Recorded data

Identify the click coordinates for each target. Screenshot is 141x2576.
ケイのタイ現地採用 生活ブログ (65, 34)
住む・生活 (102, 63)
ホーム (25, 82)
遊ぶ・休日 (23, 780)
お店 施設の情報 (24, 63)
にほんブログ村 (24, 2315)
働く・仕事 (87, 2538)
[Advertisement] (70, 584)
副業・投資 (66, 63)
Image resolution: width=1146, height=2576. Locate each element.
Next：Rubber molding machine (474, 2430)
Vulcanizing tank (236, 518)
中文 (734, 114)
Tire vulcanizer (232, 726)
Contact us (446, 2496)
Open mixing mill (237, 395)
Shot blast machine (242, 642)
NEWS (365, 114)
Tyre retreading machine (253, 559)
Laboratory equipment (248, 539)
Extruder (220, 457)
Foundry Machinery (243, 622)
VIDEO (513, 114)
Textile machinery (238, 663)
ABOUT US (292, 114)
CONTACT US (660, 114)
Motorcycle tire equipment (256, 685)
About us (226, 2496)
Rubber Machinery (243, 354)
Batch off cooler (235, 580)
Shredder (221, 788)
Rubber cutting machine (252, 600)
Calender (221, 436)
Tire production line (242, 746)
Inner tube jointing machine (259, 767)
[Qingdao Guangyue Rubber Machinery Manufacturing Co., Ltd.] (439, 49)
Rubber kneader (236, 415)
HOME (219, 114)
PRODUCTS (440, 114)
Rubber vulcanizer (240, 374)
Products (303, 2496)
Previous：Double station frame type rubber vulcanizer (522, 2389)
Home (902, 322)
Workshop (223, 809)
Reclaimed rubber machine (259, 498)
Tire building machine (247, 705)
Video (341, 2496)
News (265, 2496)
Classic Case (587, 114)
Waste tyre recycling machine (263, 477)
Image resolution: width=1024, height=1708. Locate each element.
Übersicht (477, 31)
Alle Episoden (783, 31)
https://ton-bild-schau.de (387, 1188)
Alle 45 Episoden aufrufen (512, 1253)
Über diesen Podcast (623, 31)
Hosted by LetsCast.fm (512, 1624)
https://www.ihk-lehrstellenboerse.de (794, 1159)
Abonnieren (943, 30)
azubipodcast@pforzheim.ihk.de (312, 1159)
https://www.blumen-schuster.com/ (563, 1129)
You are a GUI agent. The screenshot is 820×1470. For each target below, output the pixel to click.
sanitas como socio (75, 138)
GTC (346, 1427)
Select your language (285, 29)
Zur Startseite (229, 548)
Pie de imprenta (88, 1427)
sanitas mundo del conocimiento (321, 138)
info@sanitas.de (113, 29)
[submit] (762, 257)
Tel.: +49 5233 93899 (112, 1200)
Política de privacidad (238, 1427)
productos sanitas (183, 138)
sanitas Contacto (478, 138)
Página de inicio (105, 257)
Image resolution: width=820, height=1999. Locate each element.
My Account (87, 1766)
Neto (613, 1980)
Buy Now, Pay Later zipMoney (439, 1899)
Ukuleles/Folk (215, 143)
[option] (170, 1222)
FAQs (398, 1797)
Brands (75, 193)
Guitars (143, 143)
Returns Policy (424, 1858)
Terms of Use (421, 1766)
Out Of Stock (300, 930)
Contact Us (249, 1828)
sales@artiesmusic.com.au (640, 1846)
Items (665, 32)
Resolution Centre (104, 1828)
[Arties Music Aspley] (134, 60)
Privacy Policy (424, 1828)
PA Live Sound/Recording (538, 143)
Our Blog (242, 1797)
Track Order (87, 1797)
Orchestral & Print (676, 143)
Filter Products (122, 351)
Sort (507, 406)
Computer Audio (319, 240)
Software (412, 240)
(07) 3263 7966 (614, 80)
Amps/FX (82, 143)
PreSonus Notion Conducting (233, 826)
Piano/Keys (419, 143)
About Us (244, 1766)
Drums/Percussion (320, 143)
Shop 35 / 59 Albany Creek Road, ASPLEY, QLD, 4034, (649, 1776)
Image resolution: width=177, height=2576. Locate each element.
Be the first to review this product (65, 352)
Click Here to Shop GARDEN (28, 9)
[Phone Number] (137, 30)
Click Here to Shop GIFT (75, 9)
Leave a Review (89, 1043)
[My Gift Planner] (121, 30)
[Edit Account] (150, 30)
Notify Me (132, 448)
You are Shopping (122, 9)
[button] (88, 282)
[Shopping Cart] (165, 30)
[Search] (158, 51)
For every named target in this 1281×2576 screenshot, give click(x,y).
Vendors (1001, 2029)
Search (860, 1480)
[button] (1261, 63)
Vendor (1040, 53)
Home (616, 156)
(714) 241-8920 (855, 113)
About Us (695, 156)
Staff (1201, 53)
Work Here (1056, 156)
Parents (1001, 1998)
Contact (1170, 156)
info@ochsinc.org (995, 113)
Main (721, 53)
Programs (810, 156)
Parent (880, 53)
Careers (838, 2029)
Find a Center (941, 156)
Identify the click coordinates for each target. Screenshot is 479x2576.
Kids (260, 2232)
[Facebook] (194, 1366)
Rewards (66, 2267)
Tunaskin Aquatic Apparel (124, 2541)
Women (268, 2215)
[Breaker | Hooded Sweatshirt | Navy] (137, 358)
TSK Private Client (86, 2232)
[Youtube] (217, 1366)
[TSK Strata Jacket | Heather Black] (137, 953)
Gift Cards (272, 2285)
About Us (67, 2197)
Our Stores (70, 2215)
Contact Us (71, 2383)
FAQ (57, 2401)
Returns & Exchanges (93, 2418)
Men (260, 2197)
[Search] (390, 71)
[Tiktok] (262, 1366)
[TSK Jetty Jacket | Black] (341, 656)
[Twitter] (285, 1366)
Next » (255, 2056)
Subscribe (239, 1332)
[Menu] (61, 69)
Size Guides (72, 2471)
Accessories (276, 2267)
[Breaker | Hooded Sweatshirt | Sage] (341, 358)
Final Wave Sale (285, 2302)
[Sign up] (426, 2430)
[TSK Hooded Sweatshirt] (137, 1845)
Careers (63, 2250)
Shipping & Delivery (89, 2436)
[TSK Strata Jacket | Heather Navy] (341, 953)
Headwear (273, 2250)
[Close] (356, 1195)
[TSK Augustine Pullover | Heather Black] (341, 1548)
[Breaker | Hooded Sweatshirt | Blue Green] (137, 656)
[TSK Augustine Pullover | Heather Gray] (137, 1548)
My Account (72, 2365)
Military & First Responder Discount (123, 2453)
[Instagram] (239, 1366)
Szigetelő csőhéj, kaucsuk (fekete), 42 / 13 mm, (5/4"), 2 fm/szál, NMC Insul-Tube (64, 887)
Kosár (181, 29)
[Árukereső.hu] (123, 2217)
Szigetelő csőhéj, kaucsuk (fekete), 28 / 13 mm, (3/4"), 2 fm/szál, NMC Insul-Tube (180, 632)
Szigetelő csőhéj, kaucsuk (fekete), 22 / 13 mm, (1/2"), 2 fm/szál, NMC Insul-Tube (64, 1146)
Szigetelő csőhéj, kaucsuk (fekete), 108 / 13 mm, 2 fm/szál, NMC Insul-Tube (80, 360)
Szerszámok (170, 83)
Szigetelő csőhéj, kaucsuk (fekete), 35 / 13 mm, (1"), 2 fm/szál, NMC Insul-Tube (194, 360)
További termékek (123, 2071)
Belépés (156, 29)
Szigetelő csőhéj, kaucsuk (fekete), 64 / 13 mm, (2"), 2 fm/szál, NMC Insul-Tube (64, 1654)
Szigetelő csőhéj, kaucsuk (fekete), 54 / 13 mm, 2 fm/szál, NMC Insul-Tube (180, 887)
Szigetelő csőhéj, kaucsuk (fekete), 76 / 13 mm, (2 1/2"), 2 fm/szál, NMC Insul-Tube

What is being asked:
In the entries above, some lines hold the string "height". Copy each of them.

Solution to the problem:
Image resolution: width=1146, height=2576. Locate each element.
Image resolution: width=1024, height=1708. Locate each element.
Image resolution: width=820, height=1999. Locate each element.
Image resolution: width=177, height=2576. Locate each element.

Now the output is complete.